Ray Hill, who managed the station from 1980 to 1981 and hosts its popular Sunday prison program, echoes Coover's broad-brush metaphor. "When they look at radio, they say, 'Oh, we'll paint with this broad, homogenized, multi-colored brush,' " Hill says. "But in radio, there's no such thing as a broad, homogenized, multi-colored brush. Brushes come one color at a time."
But longtime KPFT volunteer Carl Gudrian is one who thinks Forbes' changes were overdue. "To me, KPFT was sort of turning into the daily parade of victims -- 'Okay, here's two hours of this oppressed group, here's this other oppressed group.' All you can really do is talk about how oppressed they are," he says. "But now there's some entertainment. If you listen to a community station, when they don't provide entertainment they try to shame you into listening to it, like it's your duty to listen to this now.

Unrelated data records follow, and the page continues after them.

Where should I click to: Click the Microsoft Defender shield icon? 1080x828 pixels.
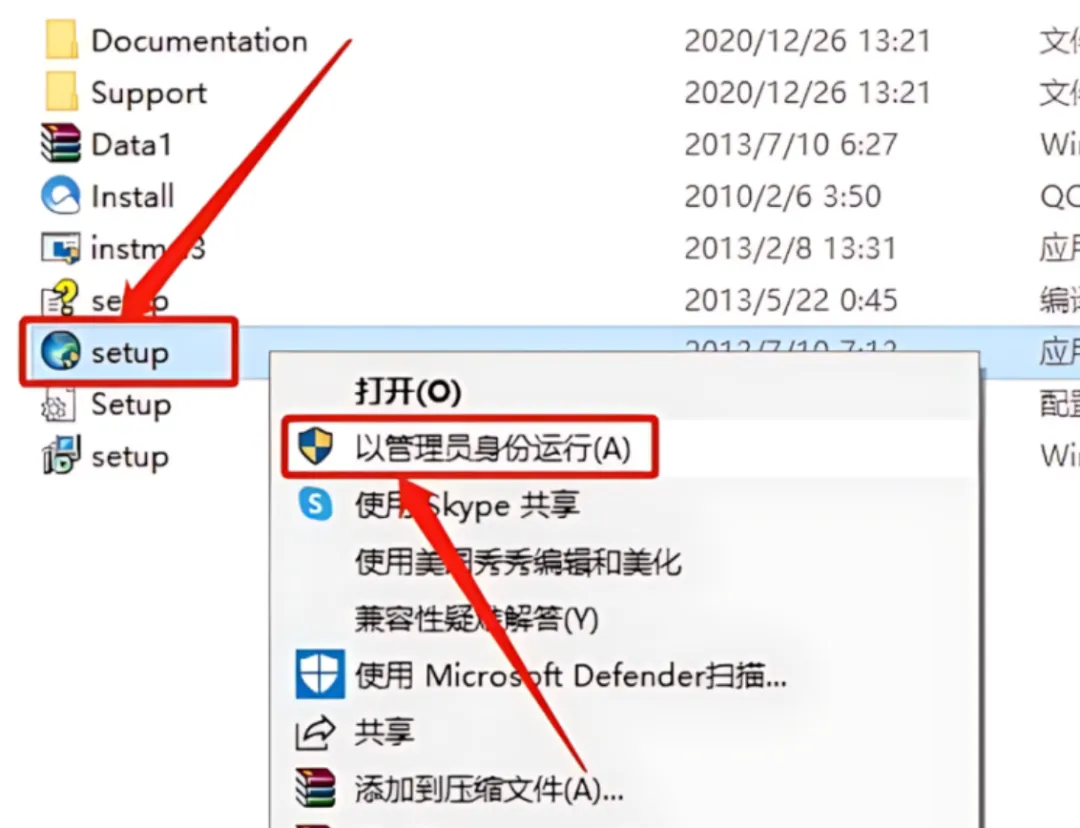tap(320, 674)
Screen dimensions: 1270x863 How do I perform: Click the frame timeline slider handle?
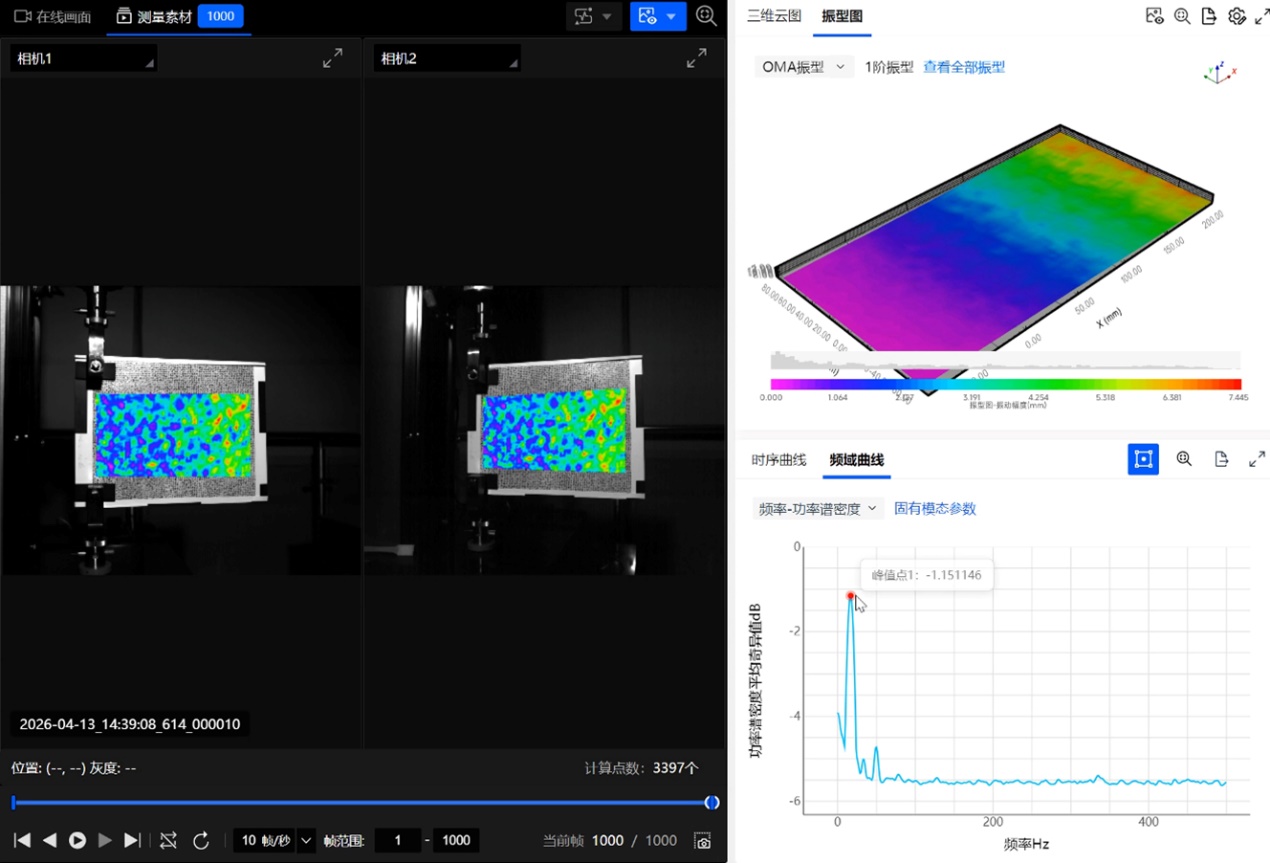[x=711, y=802]
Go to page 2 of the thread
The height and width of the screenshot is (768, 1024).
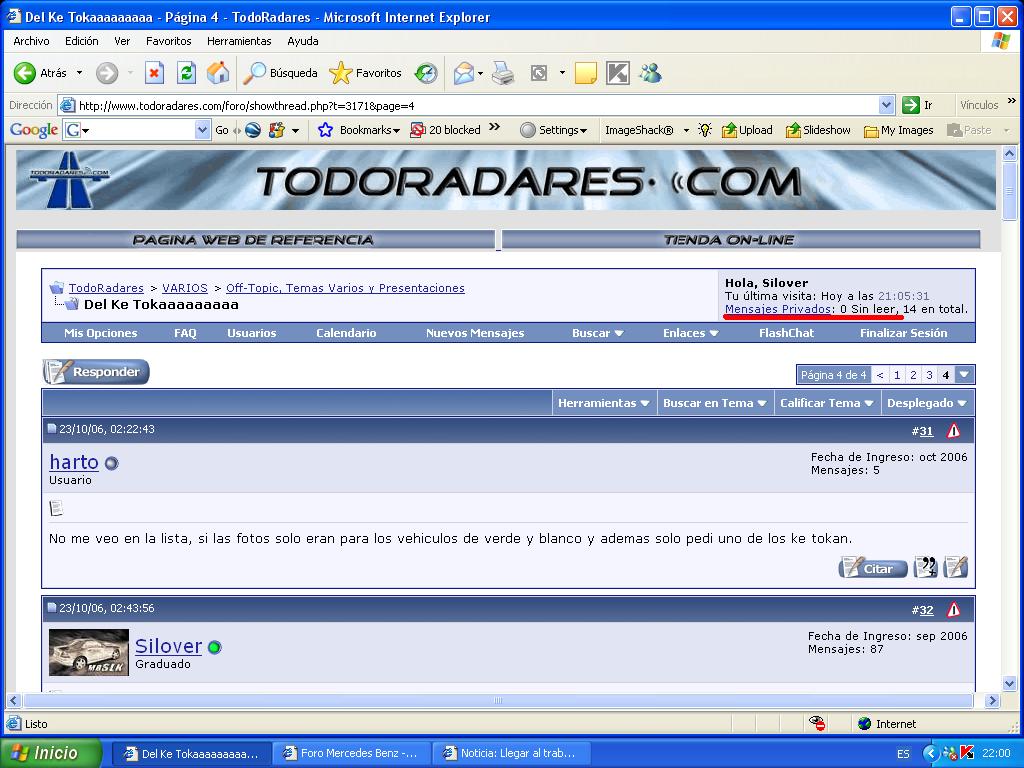click(x=913, y=375)

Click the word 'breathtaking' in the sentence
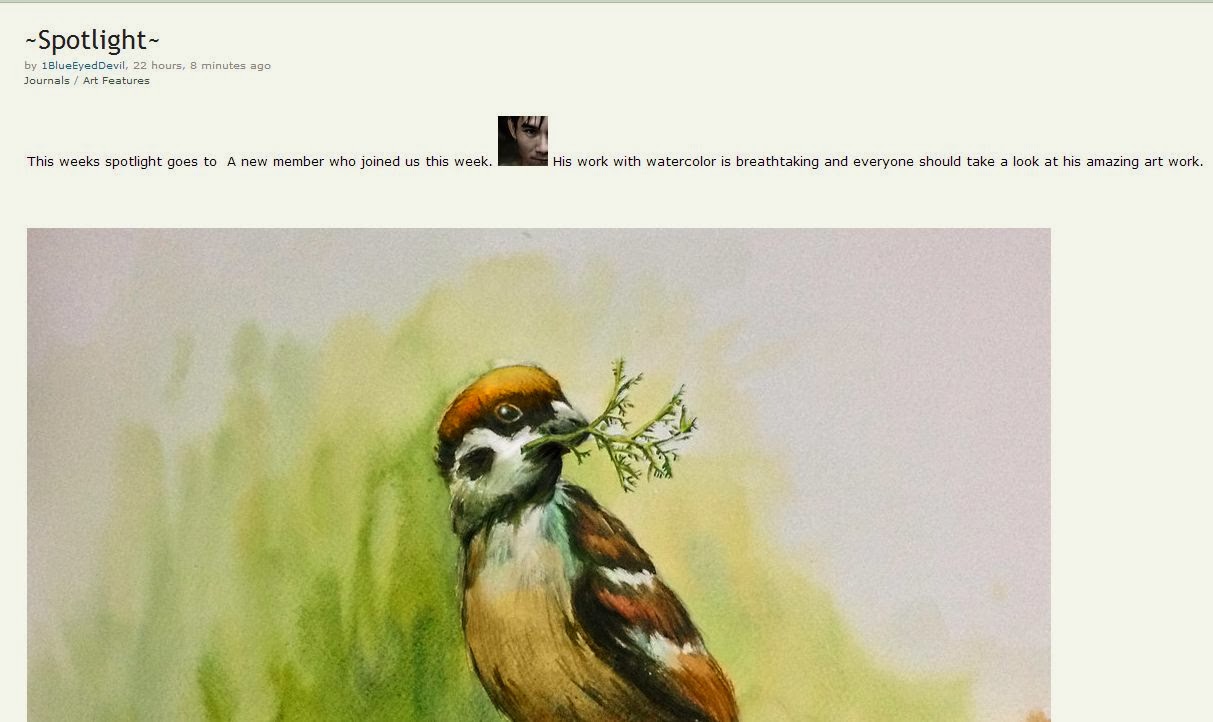[777, 162]
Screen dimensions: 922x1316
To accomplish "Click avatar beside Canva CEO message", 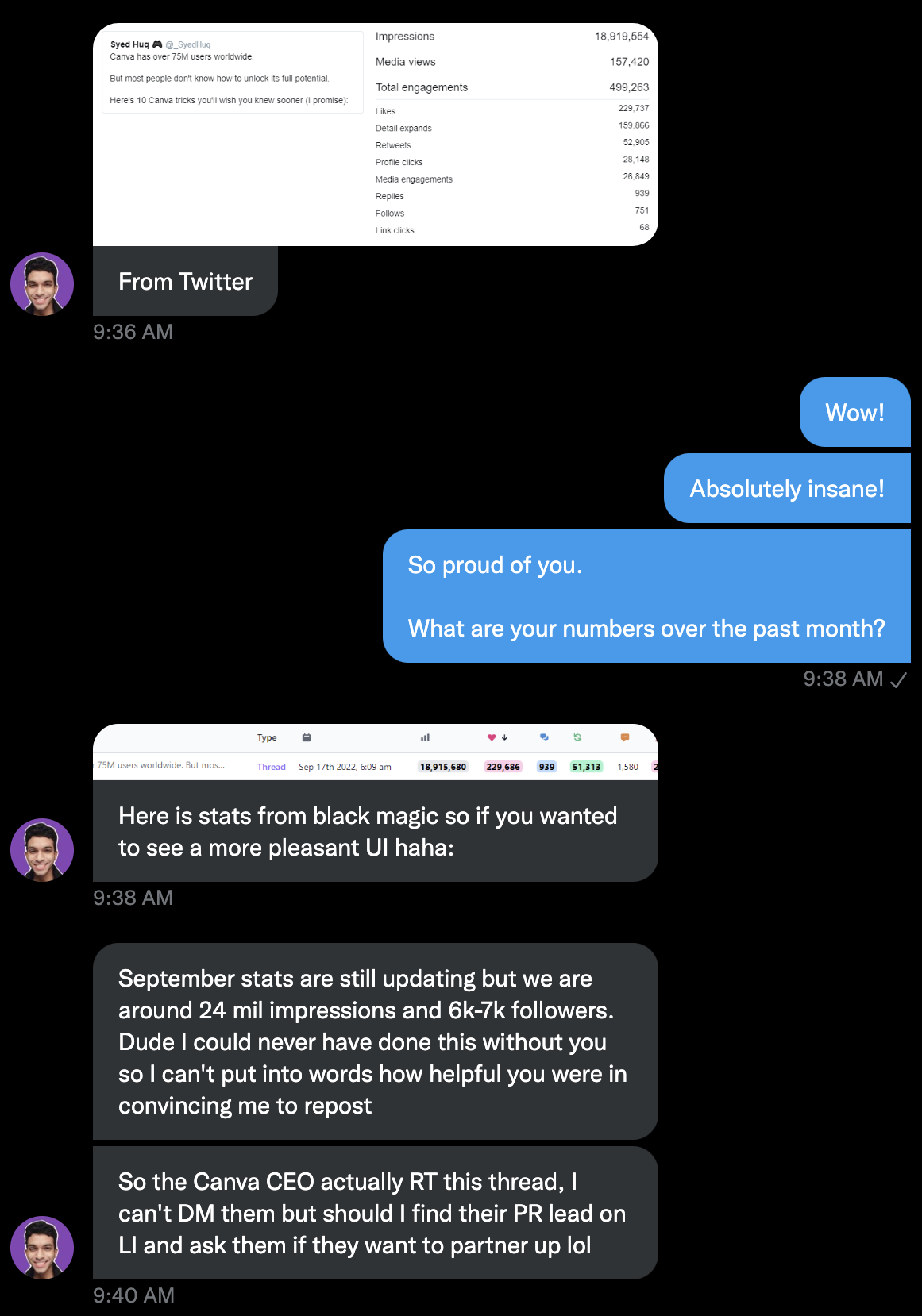I will pos(42,1247).
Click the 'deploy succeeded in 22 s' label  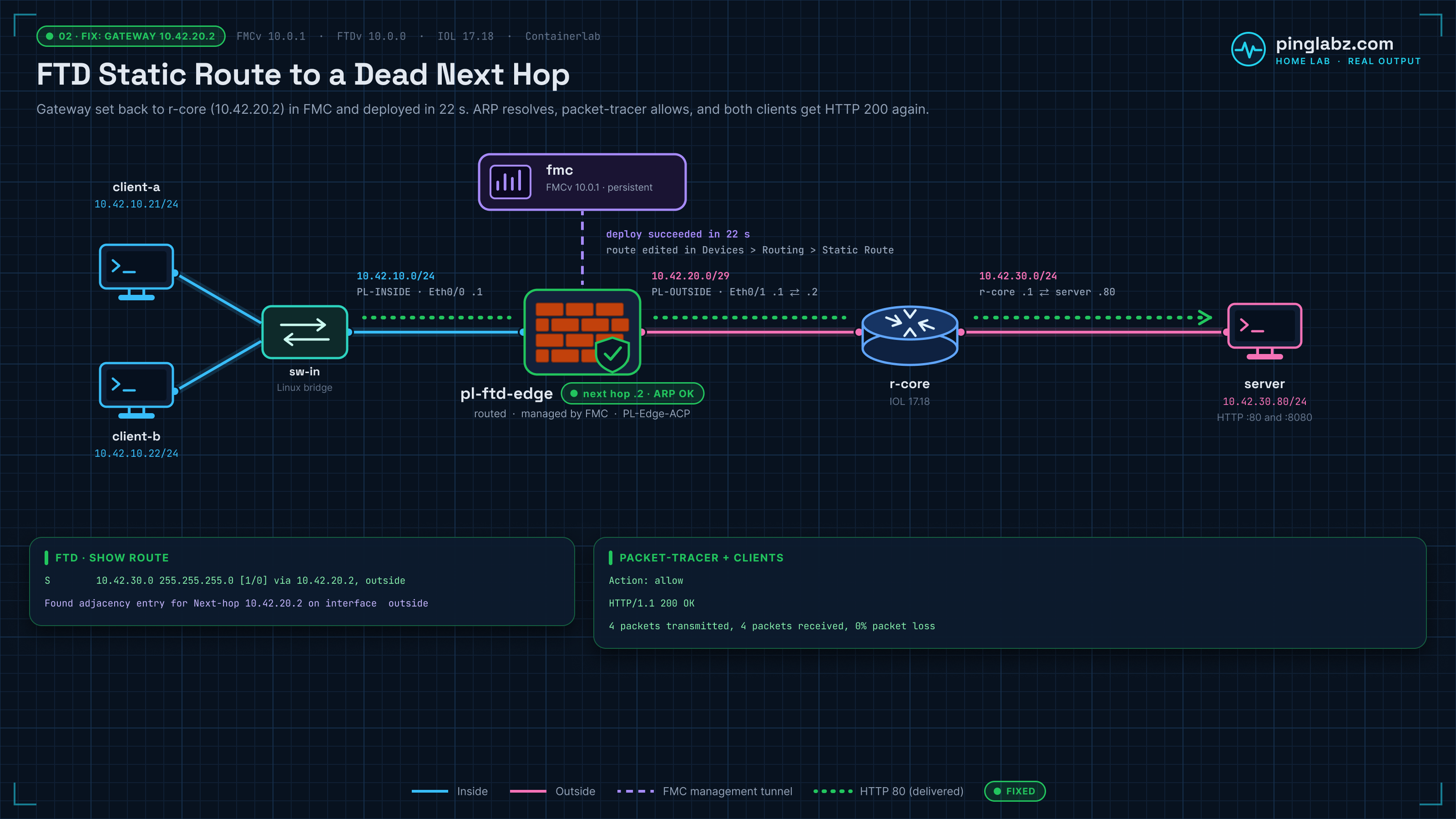tap(677, 234)
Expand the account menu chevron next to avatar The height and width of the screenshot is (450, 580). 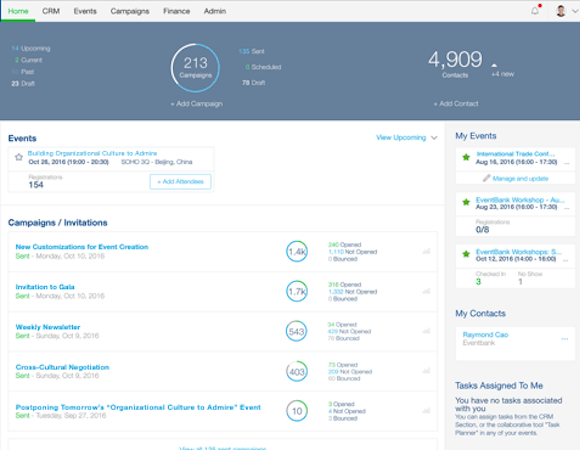(574, 11)
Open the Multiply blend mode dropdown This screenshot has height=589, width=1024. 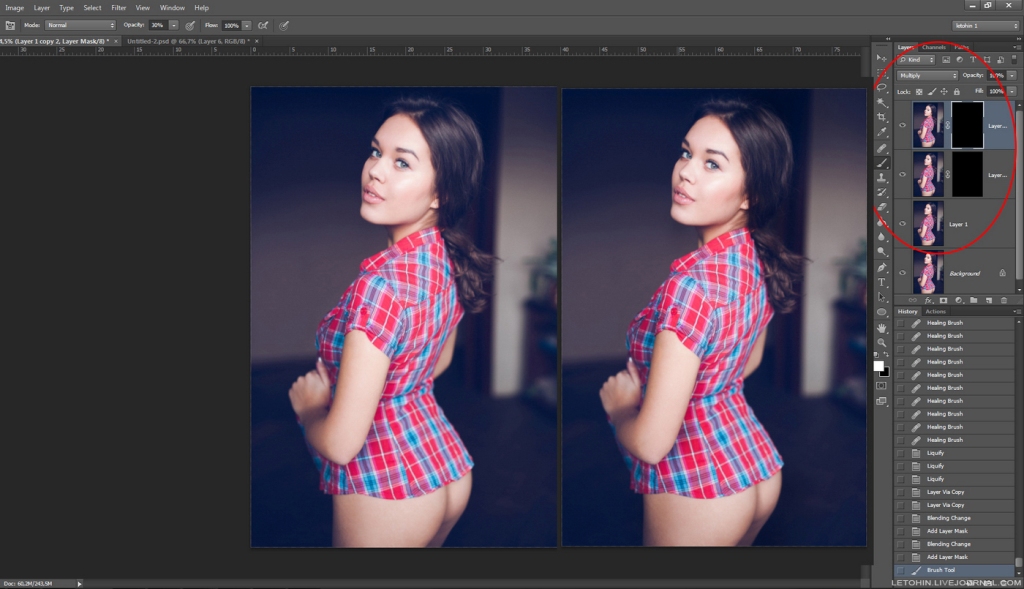click(x=927, y=75)
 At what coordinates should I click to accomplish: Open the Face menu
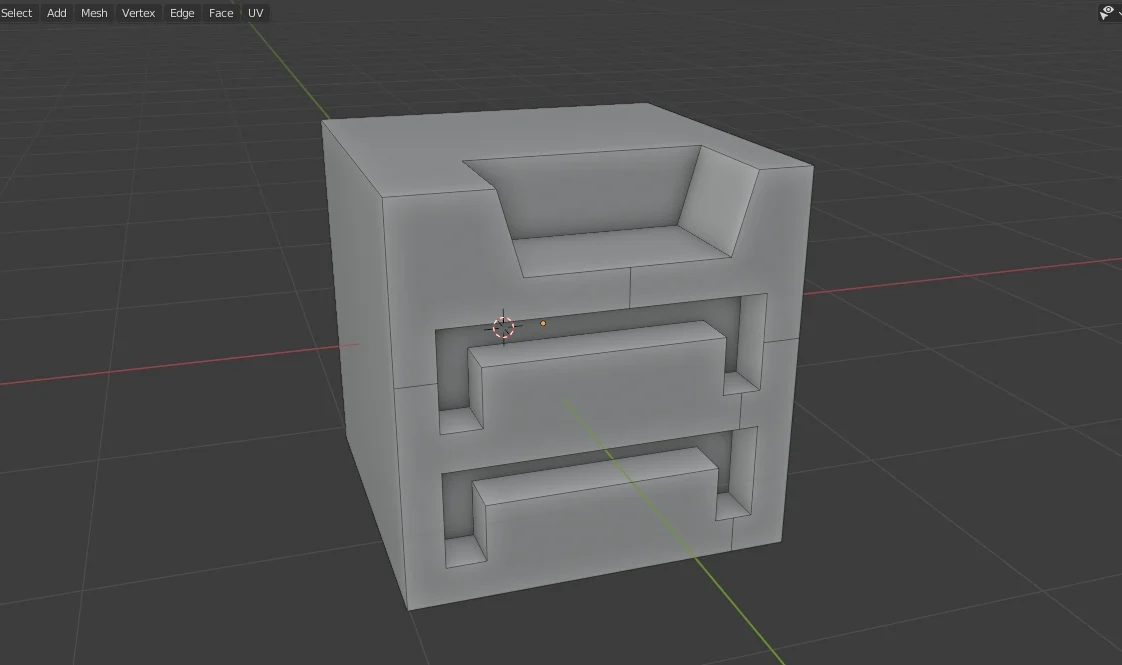click(x=221, y=13)
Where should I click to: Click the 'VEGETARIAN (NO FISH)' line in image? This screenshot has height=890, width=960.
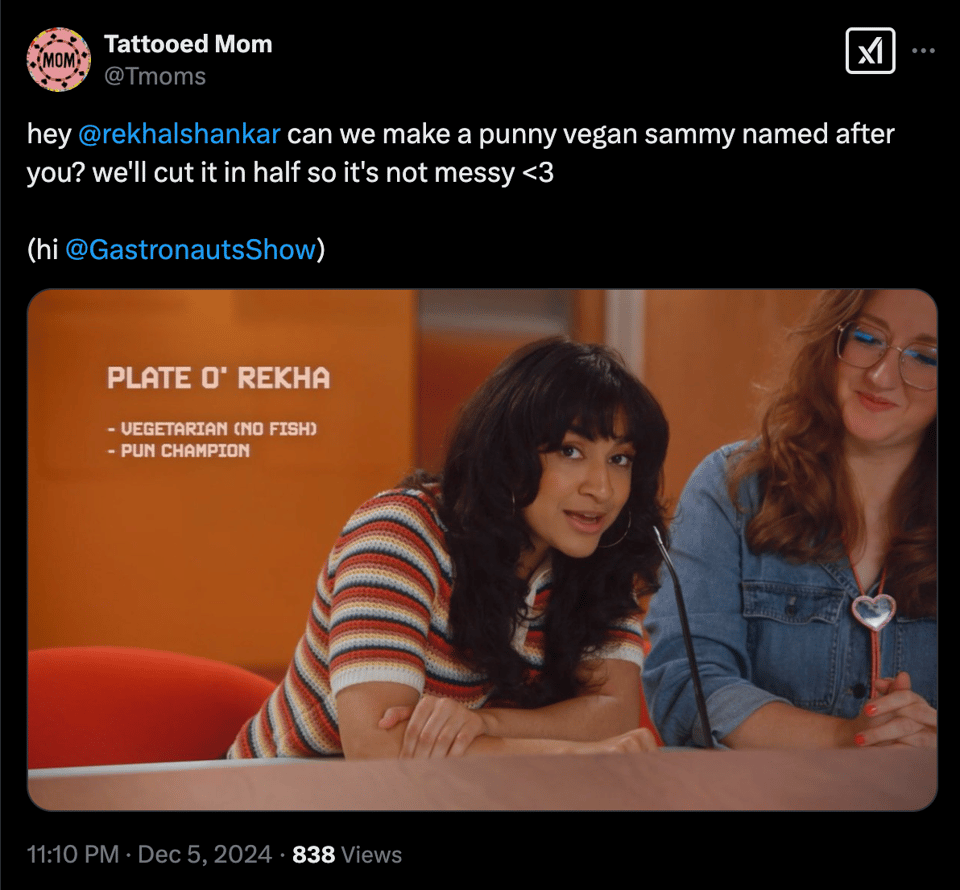pos(212,428)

Well, fuck duty."
As Forbes tells it, many of his critics were people who resented losing their shows and felt that certain subjects or types of music belonged to them. (Hill and Coover, however, weren't among those who lost their shows.) "It's like some people fencing off a public park and saying, 'This is my property,' " Forbes says. "No, it's property for everybody. And park rangers have to make sure it's accessible to everybody."
But the ranks of the unhappy extend beyond hosts with bruised egos. There were loud protests from listeners as well, among them gays and lesbians who protested after the popular "Wilde'n'Stein" program was moved and reformatted. (Ironically, Forbes is openly gay.) And, say Hill and Coover, after Forbes proposed scaling back Meena Datt's Indian show from three hours to one, Datt's fans threatened to withhold their sizable contributions to the station, forcing Forbes to capitulate. (Forbes' version is that program director Garland Ganter offered Datt four hours on Saturday afternoons -- a less popular time slot than her Saturday-morning show -- but she turned it down, and as a compromise Ganter gave her two hours. The show now runs 9 a.m. to 11 a.m. Saturday.)
Coover maintains that, in the end, Forbes was run out of town. "It just wasn't a real good match," he says. "Barry has a real corporate, bureaucratic attitude. That just didn't fit the station."
But if that's the case, Forbes' boss certainly isn't saying so. Pacifica's David Salniker says he asked Forbes to take the satellite job because he's suited for it, not because he sparked controversy or lost listeners and money.
"Obviously there is strife at the station," says Salniker. "But we cannot broadcast in the '90s precisely the same program we broadcast in the '70s. And any manager that comes in and leads an effort to have program evaluation and program change will have controversy."
How Forbes' leaving will affect KPFT's schedule is uncertain. Garland Ganter, Forbes' second-in-command, has taken over as interim manager and may be offered the GM's job on a permanent basis. Forbes, for now, is working on the satellite project out of his Houston home. Asked what programming changes, if any, KPFT listeners might expect, Salniker first emphasizes that the national office tries not to interfere with local programming. He then offers this nugget: "My own understanding is that some of the changes [from a year ago] had already been under some analysis as to whether they had perhaps gone a little too far."
Ganter himself is keeping mum. It's just too soon, he insists, to comment. But he admits that certain programming decisions may be up for review. And, he adds, "nothing [Forbes did] was ever cast or carved in stone.